Microsoft is now promising us that they'll have a patch for the latest IE security hole ... real soon now. So what? This problem, while it's been exploited the most in IE 6, it exists in all modern versions of IE and it can be exploited in every version of Windows from Windows 2000 to Windows 7. And, I'm supposed to trust that Microsoft will 'patch' it right this time and that it won't blow up on me again? I don't think so.


SJVN is right. Governments complained due to a pattern of shoddy maintenance/stewardship from Microsoft, not because of this one incident. Enough it enough and taxpayers are paying the price while Microsoft and its ecosystem are profiteering from malware.

Microsoft is publicly defending the already-poor reputation of Internet Explorer. It does so right now "by spreading FUD against Firefox," says Glyn Moody. He cites the following article:

With world governments advising citizens to switch from Internet Explorer to alternative browsers, and an unpatched security hole in at least two major versions of Internet Explorer, Microsoft has to do something to restore faith in its browser. Easiest way to do it, apparently, is by saying that other browsers are even worse than IE.


The FUD against Firefox is made out of fabrications and secrets. It's not even worth quoting.

Very recently we also caught Microsoft attacking Linux [1, 2] in order to defend Windows Mobile. So, Microsoft is finally just attacking rival operating systems and Web browsers when its own products come under scrutiny. Microsoft is miserable enough to descend to the final stage per Mahatma Gandhi, who said: "First They Ignore You, Then They Ridicule You, Then They Fight You."
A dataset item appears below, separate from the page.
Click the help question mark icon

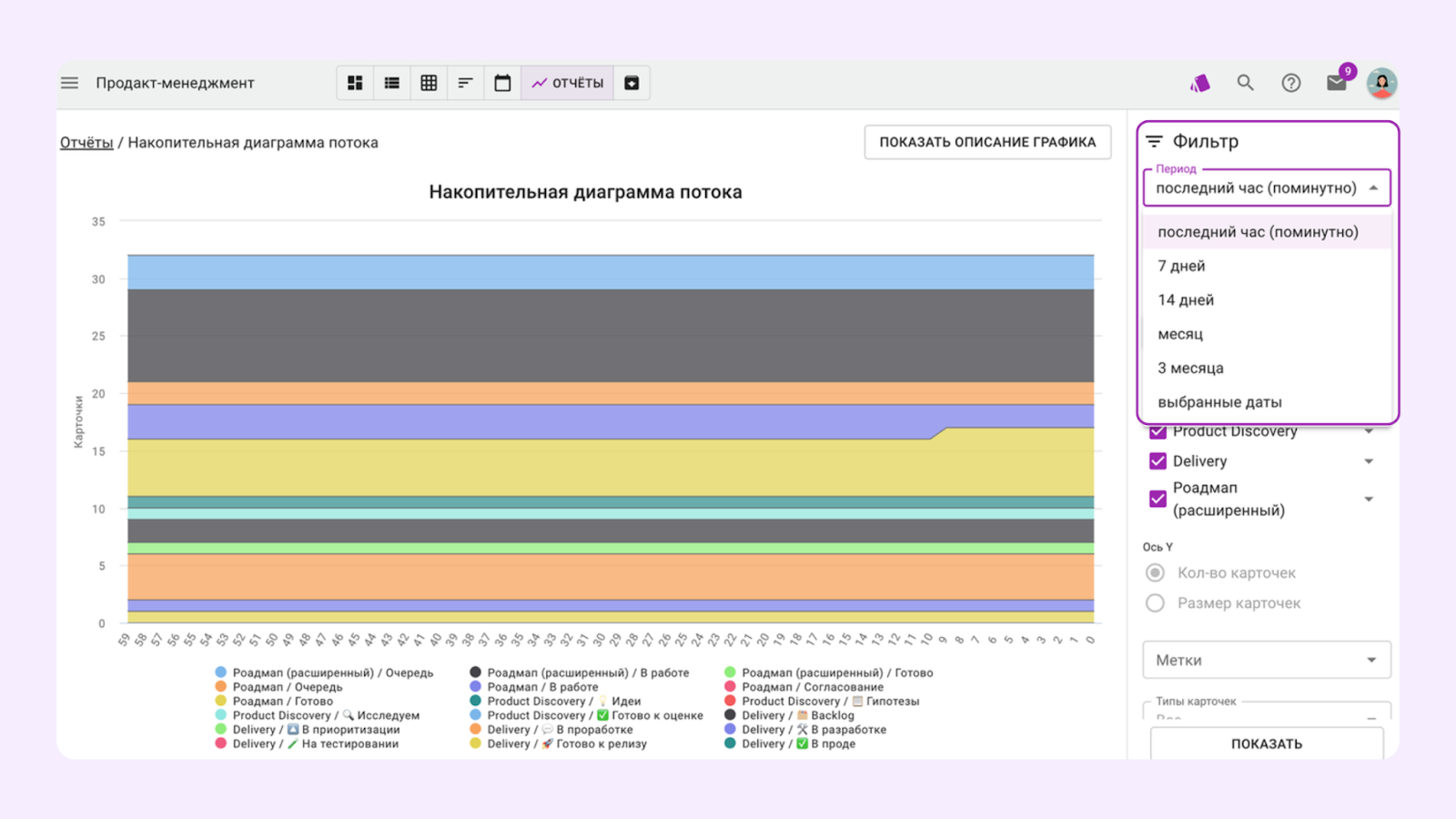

Linux is not taking Microsoft's insults without rebutting. Jim Zemlin, the head of the Linux Foundation, has just shot back at Microsoft for its remarks. Here's the background he provides:

Last week, David Coursey reported that Microsoft entertainment and devices boss Robbie Bach made the prediction in an analyst briefing that Linux on mobile will lose. Why? It’s choice is a bad thing for customers and that there is too much Linux in the mobile marketplace


But wait. There's more. Since we're discussing operating systems, check out this new article from The Register:

Windows plagued by 17-year-old privilege escalation bug



A security researcher at Google is recommending computer users make several configuration changes to protect themselves against a previously unknown vulnerability that allows untrusted users to take complete control of systems running most versions of Microsoft Windows.


Well, is anyone surprised at all? Not the Slashdot crowd, that's for sure. Microsoft never pretended to be a master of security until it became a huge threat to its survival. Microsoft must pretend now. Why? Because there's potent competition.

"Our products just aren't engineered for security."